◆ Extrait étudié:

○ ○ ○ ○

Bran Van 3000 / Le monde est un grand Montréal
par Philippe Renaud
dans La Presse, 23 mai 2001
Entrevue

Quatre ans après le très célébré Glee, le groupe montréalais Bran Van 3000 lance enfin son deuxième album, Discosis. Le leader incontesté, le Bran Man James DiSalvio, nous en parle.

Alors, James, t'as travaillé beaucoup durant les quatre dernières années, depuis la sortie de Glee? «Non, man, lâche le musicien touche-à-tout. J'ai utilisé le budget d'une grosse compagnie pour me payer une ride! C'est vraiment ça. Zut, je me suis dit: je ne suis pas marié, allez, je pars sur un trip rock'n'roll pis je travaille quand ça me tente, avec qui ça me tente.»

○ ○ ○ ○

◆ Énoncé 1: Recopiez les entrées depuis leur début jusqu'à la ligne contenant « will (46, 162). », celle-ci comprise.

○ ○ ○ ○

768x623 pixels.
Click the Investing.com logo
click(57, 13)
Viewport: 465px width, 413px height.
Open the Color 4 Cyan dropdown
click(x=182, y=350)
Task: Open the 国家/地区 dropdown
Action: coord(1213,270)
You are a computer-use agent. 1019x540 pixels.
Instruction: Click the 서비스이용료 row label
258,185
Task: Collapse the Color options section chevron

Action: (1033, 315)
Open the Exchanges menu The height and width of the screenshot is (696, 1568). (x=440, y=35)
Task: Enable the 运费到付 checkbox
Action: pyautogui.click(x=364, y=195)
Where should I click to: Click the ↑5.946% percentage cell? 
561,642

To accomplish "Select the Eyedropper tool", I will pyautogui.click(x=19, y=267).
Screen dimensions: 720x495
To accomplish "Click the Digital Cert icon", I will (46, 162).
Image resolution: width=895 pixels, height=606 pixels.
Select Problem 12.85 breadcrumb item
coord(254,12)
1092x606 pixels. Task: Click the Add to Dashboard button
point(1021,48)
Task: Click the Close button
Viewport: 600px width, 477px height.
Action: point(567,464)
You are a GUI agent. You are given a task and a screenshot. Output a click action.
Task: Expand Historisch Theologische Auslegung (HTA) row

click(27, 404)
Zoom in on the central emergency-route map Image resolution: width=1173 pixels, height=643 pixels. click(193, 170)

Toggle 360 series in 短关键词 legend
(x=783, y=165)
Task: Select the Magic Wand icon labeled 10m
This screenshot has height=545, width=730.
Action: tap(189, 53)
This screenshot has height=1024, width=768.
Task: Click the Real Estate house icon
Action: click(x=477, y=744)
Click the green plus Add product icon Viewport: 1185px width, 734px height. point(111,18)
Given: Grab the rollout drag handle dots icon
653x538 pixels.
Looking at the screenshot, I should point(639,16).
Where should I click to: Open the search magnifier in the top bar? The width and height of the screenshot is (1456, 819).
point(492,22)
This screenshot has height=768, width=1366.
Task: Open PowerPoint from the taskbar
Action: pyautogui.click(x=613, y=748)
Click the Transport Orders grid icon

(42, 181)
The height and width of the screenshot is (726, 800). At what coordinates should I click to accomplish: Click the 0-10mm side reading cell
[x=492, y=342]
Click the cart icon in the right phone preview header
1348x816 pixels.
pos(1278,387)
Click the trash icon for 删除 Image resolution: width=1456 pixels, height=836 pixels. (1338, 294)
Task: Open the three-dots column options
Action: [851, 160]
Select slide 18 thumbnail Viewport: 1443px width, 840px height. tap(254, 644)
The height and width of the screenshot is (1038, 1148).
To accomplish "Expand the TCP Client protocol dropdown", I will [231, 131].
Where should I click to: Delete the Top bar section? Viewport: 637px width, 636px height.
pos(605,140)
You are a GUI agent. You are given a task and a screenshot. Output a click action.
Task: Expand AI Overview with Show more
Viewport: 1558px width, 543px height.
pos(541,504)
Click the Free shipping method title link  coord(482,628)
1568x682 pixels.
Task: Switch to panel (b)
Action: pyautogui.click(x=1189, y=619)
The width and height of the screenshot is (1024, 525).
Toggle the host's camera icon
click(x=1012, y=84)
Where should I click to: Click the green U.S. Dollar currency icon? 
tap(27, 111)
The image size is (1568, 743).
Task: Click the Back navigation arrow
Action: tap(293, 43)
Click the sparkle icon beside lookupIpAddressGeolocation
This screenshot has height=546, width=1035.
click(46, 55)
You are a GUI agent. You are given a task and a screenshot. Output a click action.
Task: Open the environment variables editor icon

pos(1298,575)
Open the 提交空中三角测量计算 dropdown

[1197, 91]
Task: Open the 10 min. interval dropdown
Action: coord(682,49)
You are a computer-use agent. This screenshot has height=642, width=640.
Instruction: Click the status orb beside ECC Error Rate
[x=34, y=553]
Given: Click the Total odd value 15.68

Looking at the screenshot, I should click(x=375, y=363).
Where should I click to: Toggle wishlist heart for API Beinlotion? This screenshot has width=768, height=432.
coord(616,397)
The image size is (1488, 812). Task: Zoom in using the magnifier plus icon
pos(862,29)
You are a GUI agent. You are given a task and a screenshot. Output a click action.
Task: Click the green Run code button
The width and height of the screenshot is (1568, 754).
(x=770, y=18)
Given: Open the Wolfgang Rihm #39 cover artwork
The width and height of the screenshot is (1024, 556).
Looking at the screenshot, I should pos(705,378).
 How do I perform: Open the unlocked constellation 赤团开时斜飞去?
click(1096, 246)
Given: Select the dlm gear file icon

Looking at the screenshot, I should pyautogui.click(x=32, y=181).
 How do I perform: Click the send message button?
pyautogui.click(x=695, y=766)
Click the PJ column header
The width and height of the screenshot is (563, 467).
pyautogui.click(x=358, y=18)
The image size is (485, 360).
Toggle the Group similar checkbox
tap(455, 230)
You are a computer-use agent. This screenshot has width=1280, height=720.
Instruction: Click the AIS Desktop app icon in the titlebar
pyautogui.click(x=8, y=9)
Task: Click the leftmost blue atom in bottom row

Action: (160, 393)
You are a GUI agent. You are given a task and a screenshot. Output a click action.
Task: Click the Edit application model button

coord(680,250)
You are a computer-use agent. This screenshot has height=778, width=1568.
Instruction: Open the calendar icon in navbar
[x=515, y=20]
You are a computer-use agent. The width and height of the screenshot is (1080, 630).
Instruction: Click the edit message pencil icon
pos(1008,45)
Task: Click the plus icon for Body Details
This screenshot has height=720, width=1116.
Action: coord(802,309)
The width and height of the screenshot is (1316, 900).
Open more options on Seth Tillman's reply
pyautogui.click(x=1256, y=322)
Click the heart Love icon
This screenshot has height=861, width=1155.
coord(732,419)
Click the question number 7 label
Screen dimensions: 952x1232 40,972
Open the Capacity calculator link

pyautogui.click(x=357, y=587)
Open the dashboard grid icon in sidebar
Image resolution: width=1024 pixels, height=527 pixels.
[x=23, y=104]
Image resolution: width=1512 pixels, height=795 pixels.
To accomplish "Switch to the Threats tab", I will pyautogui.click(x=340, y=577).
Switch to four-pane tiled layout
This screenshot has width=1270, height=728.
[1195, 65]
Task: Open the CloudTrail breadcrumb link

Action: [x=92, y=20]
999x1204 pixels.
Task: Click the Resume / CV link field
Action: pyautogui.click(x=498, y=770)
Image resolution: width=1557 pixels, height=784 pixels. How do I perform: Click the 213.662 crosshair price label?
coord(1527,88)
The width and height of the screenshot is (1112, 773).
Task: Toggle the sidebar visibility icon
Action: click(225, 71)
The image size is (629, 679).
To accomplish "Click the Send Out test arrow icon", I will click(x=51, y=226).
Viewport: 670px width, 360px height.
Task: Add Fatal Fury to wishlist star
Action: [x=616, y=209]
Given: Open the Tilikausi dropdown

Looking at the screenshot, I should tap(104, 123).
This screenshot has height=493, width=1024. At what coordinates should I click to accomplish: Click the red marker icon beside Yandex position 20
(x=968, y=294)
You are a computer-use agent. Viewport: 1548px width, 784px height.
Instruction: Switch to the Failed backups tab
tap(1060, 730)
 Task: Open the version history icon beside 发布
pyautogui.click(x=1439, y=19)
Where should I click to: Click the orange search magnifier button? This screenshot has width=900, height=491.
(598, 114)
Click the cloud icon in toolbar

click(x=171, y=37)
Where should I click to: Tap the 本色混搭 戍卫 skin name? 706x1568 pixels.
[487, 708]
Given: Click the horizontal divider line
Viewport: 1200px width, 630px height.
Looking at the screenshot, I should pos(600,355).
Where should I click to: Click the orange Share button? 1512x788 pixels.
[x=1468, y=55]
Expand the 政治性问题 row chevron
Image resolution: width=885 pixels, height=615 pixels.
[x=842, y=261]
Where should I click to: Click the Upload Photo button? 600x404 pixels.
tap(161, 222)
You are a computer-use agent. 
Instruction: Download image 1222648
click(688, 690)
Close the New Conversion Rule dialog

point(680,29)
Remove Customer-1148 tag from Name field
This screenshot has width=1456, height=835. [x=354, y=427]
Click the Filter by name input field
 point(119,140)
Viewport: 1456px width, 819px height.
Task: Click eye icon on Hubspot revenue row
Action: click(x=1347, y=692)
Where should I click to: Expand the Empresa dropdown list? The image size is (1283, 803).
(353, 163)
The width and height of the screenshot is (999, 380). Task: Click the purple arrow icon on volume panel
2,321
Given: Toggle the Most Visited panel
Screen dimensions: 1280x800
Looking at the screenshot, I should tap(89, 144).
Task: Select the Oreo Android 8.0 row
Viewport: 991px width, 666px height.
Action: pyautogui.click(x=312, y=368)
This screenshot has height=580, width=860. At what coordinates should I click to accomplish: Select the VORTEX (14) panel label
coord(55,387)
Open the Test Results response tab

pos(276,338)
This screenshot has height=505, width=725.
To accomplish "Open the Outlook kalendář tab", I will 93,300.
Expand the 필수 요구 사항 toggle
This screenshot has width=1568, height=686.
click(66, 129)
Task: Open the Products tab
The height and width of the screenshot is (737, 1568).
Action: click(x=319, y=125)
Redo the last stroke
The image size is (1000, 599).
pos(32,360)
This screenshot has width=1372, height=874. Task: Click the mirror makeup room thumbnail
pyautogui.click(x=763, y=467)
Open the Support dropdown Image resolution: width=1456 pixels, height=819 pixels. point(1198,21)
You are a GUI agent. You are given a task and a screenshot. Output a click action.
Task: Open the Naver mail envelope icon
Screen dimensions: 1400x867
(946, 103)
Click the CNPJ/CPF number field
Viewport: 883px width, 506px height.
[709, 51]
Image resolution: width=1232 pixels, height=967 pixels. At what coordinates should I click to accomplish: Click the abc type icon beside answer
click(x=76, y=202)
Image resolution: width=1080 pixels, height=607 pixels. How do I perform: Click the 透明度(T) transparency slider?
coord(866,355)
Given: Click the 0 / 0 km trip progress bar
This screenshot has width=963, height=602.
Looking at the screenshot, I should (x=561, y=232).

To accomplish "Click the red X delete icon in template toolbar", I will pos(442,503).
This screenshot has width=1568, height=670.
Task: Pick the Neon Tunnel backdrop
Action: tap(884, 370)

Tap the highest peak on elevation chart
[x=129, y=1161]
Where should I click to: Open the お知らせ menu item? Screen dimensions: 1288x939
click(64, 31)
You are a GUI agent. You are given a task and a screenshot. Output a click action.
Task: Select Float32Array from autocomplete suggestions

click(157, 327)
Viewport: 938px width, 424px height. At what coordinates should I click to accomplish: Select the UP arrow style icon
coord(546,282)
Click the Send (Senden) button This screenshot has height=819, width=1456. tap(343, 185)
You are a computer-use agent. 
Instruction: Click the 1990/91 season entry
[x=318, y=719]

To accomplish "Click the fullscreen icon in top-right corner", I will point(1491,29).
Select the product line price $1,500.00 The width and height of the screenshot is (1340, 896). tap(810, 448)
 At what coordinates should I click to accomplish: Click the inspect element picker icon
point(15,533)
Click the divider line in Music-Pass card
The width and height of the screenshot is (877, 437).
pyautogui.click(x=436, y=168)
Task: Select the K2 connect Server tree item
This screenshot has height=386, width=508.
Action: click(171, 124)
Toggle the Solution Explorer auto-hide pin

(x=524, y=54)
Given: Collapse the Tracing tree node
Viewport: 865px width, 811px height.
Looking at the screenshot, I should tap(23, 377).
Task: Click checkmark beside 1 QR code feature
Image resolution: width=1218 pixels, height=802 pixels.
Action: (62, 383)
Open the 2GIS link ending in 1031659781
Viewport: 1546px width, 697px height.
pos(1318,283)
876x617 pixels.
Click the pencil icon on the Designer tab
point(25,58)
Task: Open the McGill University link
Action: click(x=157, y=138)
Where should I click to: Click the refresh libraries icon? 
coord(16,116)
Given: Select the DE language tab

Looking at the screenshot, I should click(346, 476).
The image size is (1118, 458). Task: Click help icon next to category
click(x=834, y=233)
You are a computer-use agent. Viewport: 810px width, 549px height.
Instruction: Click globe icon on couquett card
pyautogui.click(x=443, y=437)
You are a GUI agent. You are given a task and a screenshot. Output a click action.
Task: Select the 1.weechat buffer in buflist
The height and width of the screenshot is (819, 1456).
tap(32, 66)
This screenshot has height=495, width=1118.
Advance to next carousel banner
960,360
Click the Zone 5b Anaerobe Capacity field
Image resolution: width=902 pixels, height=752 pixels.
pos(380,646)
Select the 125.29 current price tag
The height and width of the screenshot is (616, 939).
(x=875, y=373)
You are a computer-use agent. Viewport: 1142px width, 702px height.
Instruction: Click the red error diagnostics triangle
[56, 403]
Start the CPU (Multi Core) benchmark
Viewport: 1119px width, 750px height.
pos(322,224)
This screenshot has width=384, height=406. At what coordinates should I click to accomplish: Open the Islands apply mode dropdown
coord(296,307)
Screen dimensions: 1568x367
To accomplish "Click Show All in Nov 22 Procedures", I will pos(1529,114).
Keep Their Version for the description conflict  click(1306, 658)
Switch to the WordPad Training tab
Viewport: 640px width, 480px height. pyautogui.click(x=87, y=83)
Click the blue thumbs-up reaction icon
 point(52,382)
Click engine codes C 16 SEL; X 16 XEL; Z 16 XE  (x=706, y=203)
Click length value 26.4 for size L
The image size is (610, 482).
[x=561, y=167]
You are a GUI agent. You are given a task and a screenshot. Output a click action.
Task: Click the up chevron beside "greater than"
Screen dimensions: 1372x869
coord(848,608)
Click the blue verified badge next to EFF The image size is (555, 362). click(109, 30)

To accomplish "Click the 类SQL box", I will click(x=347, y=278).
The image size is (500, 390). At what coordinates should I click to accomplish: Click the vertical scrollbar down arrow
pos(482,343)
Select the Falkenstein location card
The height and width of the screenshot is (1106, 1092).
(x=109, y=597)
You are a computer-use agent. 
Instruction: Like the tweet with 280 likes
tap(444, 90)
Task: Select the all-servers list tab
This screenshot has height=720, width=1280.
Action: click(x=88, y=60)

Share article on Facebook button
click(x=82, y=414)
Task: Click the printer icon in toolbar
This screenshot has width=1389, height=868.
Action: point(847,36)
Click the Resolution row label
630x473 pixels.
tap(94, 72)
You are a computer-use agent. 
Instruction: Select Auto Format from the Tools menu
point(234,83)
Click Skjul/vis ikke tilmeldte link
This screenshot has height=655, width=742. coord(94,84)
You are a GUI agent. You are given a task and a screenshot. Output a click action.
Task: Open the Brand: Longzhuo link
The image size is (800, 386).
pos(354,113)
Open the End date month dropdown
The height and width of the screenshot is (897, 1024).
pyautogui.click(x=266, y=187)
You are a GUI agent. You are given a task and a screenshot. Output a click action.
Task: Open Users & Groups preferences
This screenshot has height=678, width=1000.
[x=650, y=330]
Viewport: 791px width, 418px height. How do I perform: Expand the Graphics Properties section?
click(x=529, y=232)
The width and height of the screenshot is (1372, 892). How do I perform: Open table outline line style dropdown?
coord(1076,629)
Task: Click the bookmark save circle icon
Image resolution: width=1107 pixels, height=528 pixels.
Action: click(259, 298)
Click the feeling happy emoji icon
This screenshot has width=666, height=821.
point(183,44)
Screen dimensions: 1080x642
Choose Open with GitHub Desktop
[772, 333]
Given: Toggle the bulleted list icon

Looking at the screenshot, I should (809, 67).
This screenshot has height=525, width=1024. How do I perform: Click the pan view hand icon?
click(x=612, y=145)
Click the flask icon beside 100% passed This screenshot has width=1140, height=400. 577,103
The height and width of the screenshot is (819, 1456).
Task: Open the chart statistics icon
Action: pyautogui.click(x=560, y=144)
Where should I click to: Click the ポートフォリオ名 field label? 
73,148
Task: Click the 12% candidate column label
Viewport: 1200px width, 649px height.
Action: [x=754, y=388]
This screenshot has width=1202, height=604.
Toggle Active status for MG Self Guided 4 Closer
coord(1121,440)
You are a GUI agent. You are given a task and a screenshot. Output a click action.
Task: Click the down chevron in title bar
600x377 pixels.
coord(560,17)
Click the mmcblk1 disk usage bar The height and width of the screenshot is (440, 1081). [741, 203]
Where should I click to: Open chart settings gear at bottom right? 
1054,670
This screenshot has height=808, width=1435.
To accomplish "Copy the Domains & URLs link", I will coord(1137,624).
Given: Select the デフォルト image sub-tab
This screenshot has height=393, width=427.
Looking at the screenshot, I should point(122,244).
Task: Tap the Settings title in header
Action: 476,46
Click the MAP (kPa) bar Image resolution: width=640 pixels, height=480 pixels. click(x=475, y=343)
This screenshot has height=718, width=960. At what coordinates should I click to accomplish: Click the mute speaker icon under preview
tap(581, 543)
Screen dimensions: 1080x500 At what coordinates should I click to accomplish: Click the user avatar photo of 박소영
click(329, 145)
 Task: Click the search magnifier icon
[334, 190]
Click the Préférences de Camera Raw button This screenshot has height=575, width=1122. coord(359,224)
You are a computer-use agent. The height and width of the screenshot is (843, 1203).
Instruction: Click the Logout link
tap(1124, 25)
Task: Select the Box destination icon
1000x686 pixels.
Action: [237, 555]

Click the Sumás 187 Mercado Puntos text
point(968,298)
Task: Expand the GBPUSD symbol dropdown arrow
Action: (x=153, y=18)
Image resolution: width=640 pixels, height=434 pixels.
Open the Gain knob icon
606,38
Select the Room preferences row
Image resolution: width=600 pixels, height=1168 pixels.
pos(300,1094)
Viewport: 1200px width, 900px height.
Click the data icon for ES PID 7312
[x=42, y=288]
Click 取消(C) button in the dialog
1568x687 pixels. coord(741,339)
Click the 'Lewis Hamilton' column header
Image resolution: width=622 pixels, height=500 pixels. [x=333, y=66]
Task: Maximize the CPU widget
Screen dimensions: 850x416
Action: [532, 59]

○ ○ ○ ○

◆ Énoncé 2: Réécrivez le passage de l'extrait sur Bran Van 3000 allant de « Bran Van 3000 / » jusqu'à « nous en parle. », en substituant « second » à « deuxième ».

◆ Corrigé 1:
768x623 pixels.
Click the Investing.com logo
click(57, 13)
Viewport: 465px width, 413px height.
Open the Color 4 Cyan dropdown
click(x=182, y=350)
Task: Open the 国家/地区 dropdown
Action: coord(1213,270)
You are a computer-use agent. 1019x540 pixels.
Instruction: Click the 서비스이용료 row label
258,185
Task: Collapse the Color options section chevron

Action: (1033, 315)
Open the Exchanges menu The height and width of the screenshot is (696, 1568). (x=440, y=35)
Task: Enable the 运费到付 checkbox
Action: pyautogui.click(x=364, y=195)
Where should I click to: Click the ↑5.946% percentage cell? 
561,642

To accomplish "Select the Eyedropper tool", I will pyautogui.click(x=19, y=267).
Screen dimensions: 720x495
To accomplish "Click the Digital Cert icon", I will (46, 162).

◆ Corrigé 2:
Bran Van 3000 / Le monde est un grand Montréal
par Philippe Renaud
dans La Presse, 23 mai 2001
Entrevue

Quatre ans après le très célébré Glee, le groupe montréalais Bran Van 3000 lance enfin son second album, Discosis. Le leader incontesté, le Bran Man James DiSalvio, nous en parle.